Marcin “Icewall” Noga of Cisco Talos discovered this vulnerability.

Cisco Talos recently discovered a use-after-free vulnerability in the ConditionalFormatting functionality of Microsoft Office Excel 2019 that could allow an attacker to execute arbitrary code on the victim machine.

Microsoft disclosed and patched this vulnerability in the popular spreadsheet creation and editing platform as part of its monthly security update. You can read more about Patch Tuesday here. TALOS-2021-1259 (CVE-2021-40474) could be exploited by an attacker if they tricked the target into opening a specially crafted Excel file. Proper heap grooming on the attacker’s part could give them full control of this use-after-free vulnerability and, as a result, could allow it to be turned into arbitrary code execution.

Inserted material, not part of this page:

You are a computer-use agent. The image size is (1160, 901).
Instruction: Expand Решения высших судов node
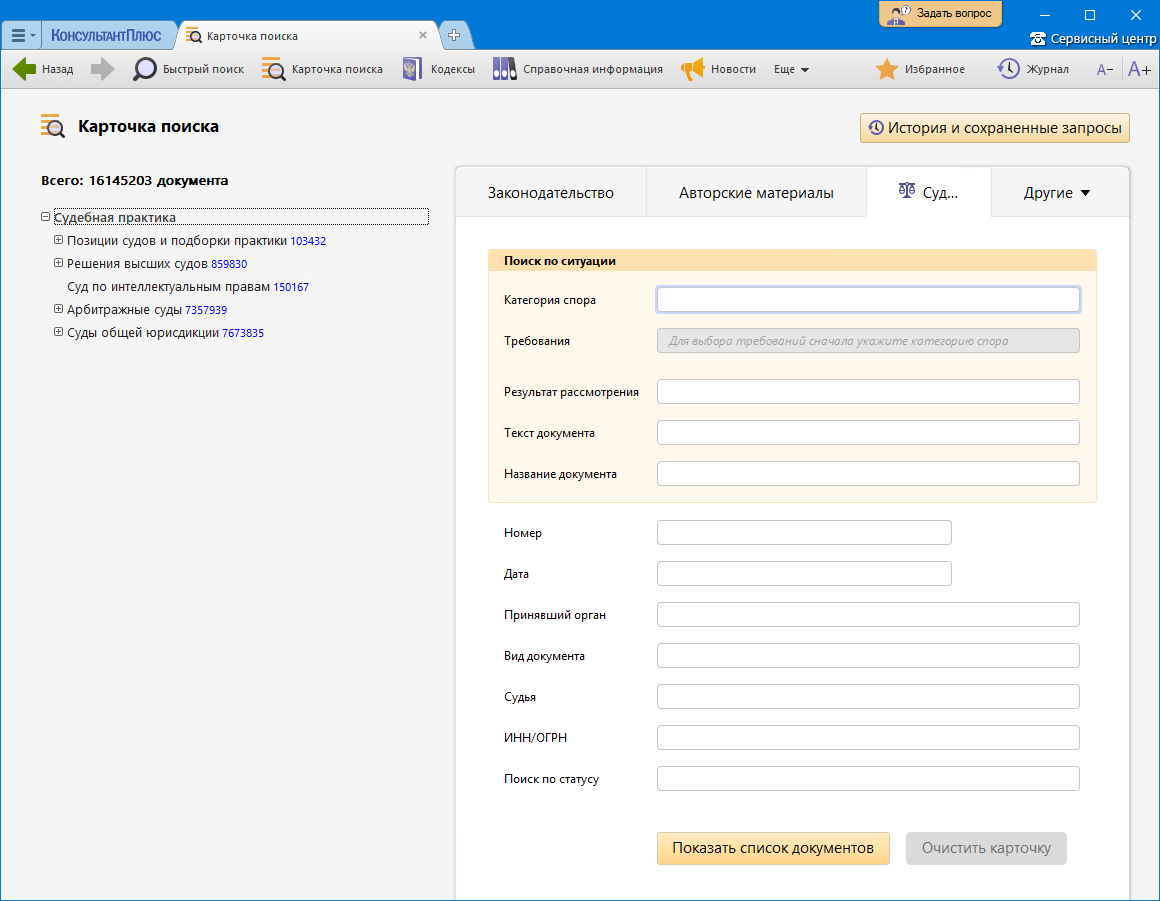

Cisco Talos worked with Microsoft to ensure that this issue is resolved and an update is available for affected customers, all in adherence to Cisco’s vulnerability disclosure policy.

Users are advised to update the following software, which are tested and confirmed to be affected by this vulnerability: Microsoft Office Excel 2019 x86, version 2101, build 13628.20448 and Office Excel 365 x86, version 2008, build 13127.21216.

The following SNORTⓇ rules will detect exploitation attempts against this vulnerability: 52417 and 52418. Additional rules may be released in the future and current rules are subject to change, pending additional vulnerability information. For the most current rule information, please refer to your Firepower Management Center or Snort.org.